> Task brief:
With "agent" as the search word, show every line of the material that has it.

> Dataset:
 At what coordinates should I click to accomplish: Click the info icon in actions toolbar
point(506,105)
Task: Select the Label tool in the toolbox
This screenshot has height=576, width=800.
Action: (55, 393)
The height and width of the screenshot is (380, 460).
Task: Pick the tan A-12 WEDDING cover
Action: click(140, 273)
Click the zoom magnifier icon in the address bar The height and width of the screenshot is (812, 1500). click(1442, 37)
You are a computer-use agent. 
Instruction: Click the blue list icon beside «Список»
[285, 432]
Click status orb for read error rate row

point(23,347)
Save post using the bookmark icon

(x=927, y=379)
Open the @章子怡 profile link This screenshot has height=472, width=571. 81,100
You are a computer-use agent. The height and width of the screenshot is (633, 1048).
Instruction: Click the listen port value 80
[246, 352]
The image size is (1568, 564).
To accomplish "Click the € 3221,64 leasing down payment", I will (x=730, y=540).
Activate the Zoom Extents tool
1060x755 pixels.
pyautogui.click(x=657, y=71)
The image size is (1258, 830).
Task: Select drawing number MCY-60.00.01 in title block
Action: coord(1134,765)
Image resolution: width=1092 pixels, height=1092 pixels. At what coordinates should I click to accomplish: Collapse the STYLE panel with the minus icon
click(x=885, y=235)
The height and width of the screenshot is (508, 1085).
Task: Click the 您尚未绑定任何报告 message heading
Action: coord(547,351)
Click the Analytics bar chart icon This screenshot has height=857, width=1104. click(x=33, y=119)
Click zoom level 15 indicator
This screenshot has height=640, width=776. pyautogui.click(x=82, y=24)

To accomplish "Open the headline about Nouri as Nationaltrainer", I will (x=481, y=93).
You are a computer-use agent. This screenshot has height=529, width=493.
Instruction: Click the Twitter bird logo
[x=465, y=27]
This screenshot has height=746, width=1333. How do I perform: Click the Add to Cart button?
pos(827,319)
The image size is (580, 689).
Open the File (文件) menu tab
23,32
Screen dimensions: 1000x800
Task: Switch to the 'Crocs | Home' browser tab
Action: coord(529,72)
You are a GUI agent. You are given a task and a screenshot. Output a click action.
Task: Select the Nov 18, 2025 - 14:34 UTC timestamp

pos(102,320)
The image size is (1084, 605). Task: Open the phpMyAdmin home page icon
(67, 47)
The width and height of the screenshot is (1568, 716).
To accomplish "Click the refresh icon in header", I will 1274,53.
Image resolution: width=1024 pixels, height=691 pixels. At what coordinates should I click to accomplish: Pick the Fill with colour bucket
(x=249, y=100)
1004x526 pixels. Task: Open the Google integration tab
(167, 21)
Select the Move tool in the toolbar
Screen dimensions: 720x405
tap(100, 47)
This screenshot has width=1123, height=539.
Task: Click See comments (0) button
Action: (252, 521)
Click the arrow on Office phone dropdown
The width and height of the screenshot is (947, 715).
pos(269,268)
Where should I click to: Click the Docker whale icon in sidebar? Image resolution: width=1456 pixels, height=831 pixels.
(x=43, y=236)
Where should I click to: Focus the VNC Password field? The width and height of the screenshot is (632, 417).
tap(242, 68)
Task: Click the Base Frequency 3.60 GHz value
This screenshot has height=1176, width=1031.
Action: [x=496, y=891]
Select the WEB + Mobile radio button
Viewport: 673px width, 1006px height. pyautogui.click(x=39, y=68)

> Result below:
You are a computer-use agent. 
You are a computer-use agent. The height and width of the screenshot is (633, 1048).
You are a computer-use agent. This screenshot has height=529, width=493.
You are a GUI agent. You are given a task and a screenshot. Output a click action.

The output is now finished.